As a great part of the personal property of a man is destroyed at his death or placed by his grave, the objects which may be acquired by inheritance are few. These are the gun, harpoon, sledge, dogs, kayak, boat, and tent poles of the man and the lamp and pots of the woman. The first inheritor of these articles is the eldest son living with the parents. Sons and daughters having households of their own do not participate in the inheritance. An elder adopted son has preference over a younger son born of the marriage. Details of the laws which relate to inheritance are unknown to me.

Sometimes men are adopted who may almost be considered servants. Particularly bachelors without any relations, cripples who are not able to provide for themselves, or men who have lost their sledges and dogs are found in this position. They fulfill minor occupations, mend the hunting implements, fit out the sledges, feed the dogs, etc.; sometimes, however, they join the hunters. They follow the master of the house when he removes from one place to another, make journeys in order to do his commissions, and so on. The position, however, is a voluntary one, and therefore these men are not less esteemed than the self dependent providers.

Strangers visiting their friends for a season are generally in a similar position, though they receive a wife if the host happens to have more than one; if the friend has hunting gear, a sledge, and dogs of his own, he can arrange a separate fireplace in the hut.

In summer most families have each their own tent, but in the fall from two to four join in building a house. Frequently the parents live on one side, the family of the son-in-law on the other, and a friend or relative in a small recess. Sometimes two houses have a common entrance or the passages communicate with one another. The inhabitants of both parts usually live quite independently of one another, while the oldest man of every house has some influence over his housemates.

If the distance between the winter and the summer settlement is very great or when any particular knowledge is required to find out the haunts of game, there is a kind of chief in the settlement, whose acknowledged authority is, however, very limited. He is called the pimain (i.e., he who knows everything best) or the issumautang. His authority is virtually limited to the right of deciding on the proper time to shift the huts from one place to the other but the families are not obliged to follow him. At some places it seems to be considered proper to ask the pimain before moving to another settlement and leaving the rest of the tribe. He may ask some men to go deer hunting, others to go sealing, but there is not the slightest obligation to obey his orders.

Every family is allowed to settle wherever it likes, visiting a strange tribe being the only exception. In such a case the new comer has to undergo a ceremony which consists chiefly in a duel between a native of the place and himself. If he is defeated he runs the risk of being killed by those among whom he has come.

There are numerous regulations governing hunting, determining to whom the game belongs, the obligations of the successful hunter towards the inhabitants of the village, etc.

When a seal is brought to the huts everybody is entitled to a share of the meat and blubber, which is distributed by the hunter himself or carried to the individual huts by his wife. This custom is only practised when food is scarce. In time of plenty only the housemates receive a share of the animal.

A ground seal belongs to all the men who take part in the hunt, the skin especially being divided among them. A walrus is cut up at once into as many parts as there are hunters, the one who first struck it having the choice of the parts and receiving the head. A whale belongs to the whole settlement and its capture is celebrated by a feast.

Lines of data:
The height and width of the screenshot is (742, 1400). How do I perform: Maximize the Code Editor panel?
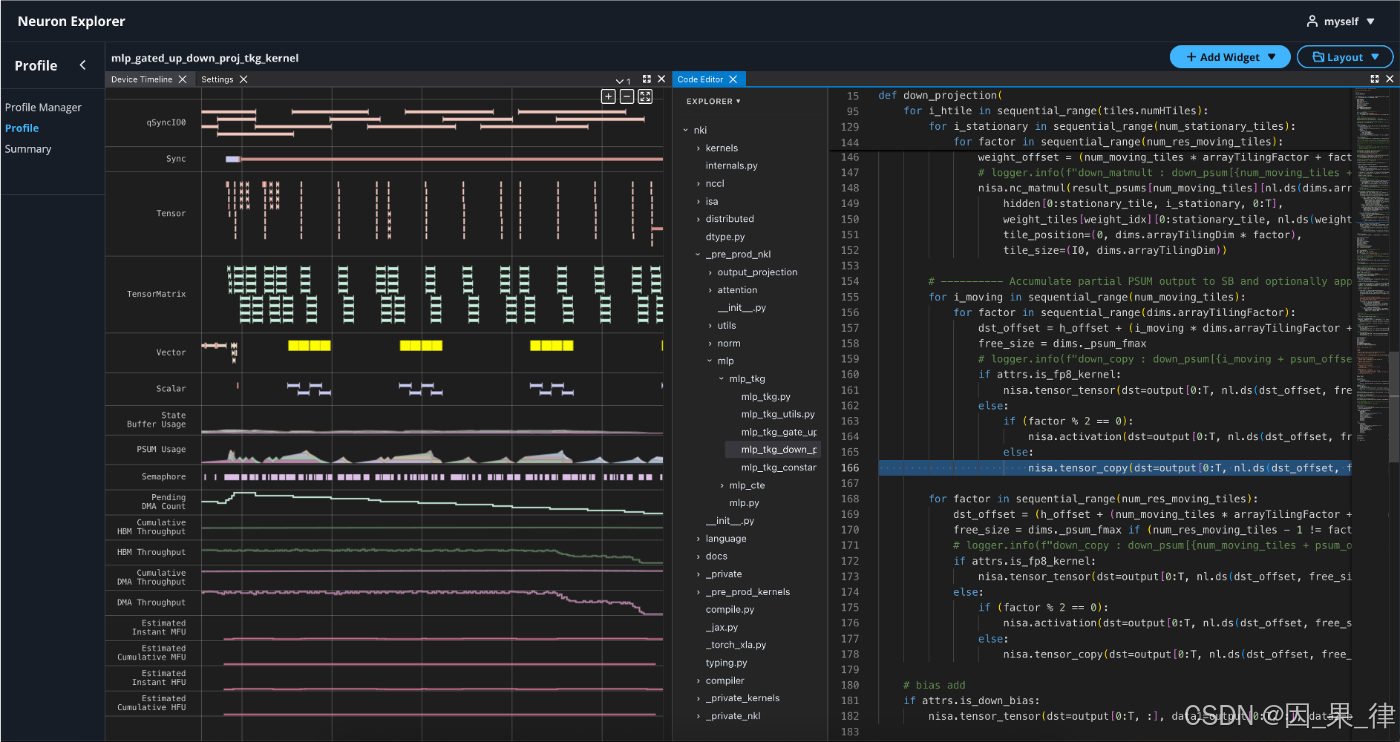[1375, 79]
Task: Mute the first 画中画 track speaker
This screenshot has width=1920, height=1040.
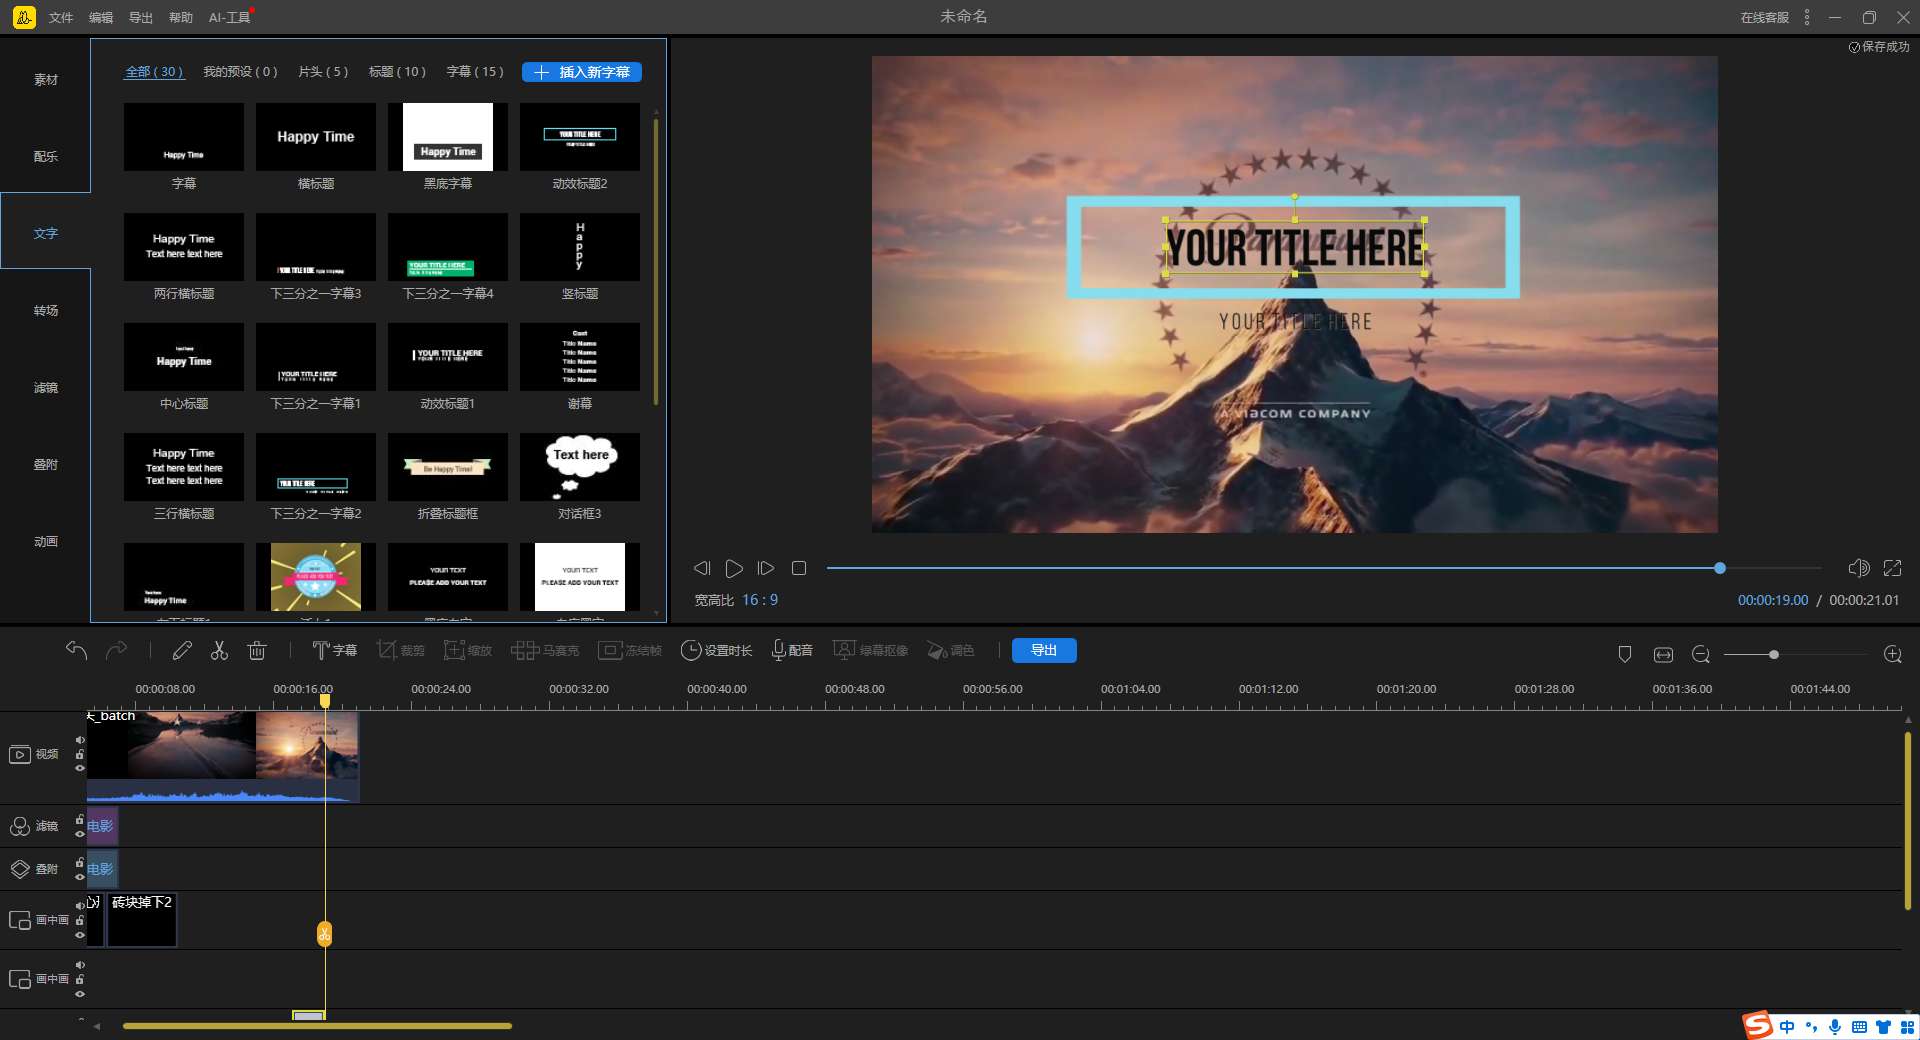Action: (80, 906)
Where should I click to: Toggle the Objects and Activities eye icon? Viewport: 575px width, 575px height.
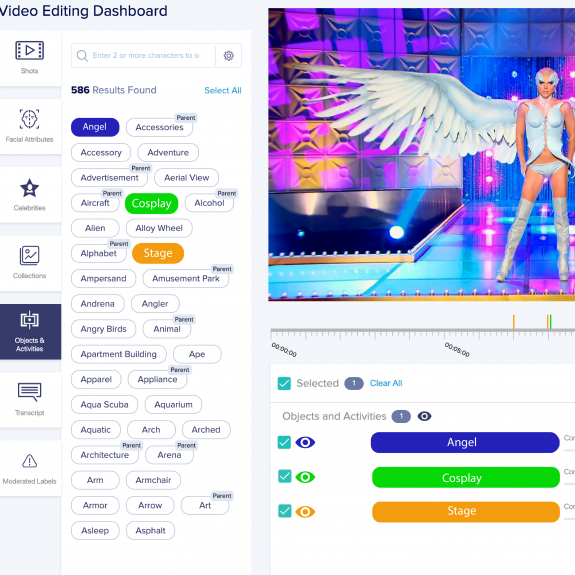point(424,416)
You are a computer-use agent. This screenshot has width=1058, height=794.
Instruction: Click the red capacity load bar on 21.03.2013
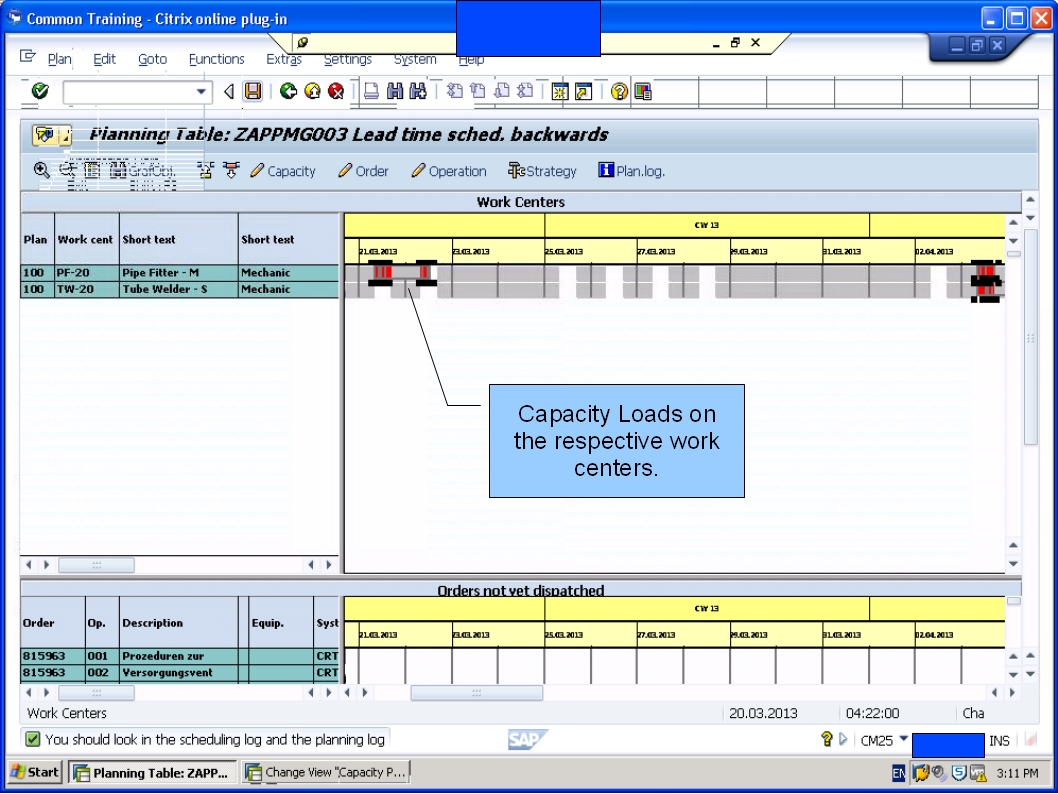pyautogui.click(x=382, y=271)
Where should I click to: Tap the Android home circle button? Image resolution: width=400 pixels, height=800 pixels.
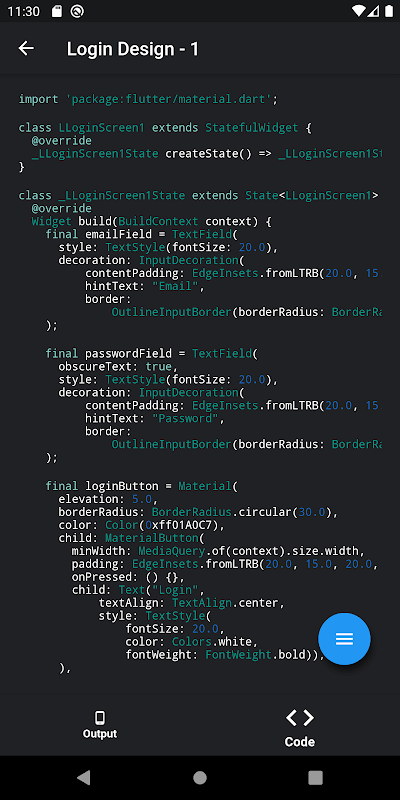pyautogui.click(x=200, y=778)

[TASKS TO PERFORM]:
**a)** Reproduce the reading text word for word, everything from "Sometimes men are" down to "self dependent providers.".
**b)** Summarize the reading text in two sentences.
The data play no part in this exercise.

[SOLVED TASKS]:
**a)**
Sometimes men are adopted who may almost be considered servants. Particularly bachelors without any relations, cripples who are not able to provide for themselves, or men who have lost their sledges and dogs are found in this position. They fulfill minor occupations, mend the hunting implements, fit out the sledges, feed the dogs, etc.; sometimes, however, they join the hunters. They follow the master of the house when he removes from one place to another, make journeys in order to do his commissions, and so on. The position, however, is a voluntary one, and therefore these men are not less esteemed than the self dependent providers.

**b)** Much of a man's property is destroyed or placed by his grave at his death, and the few remaining articles go first to the eldest son living with the parents. A settlement may have a kind of chief called the pimain, whose authority is very limited and whose orders no one is obliged to obey, and numerous regulations determine how game such as seals, walrus, and whales is divided.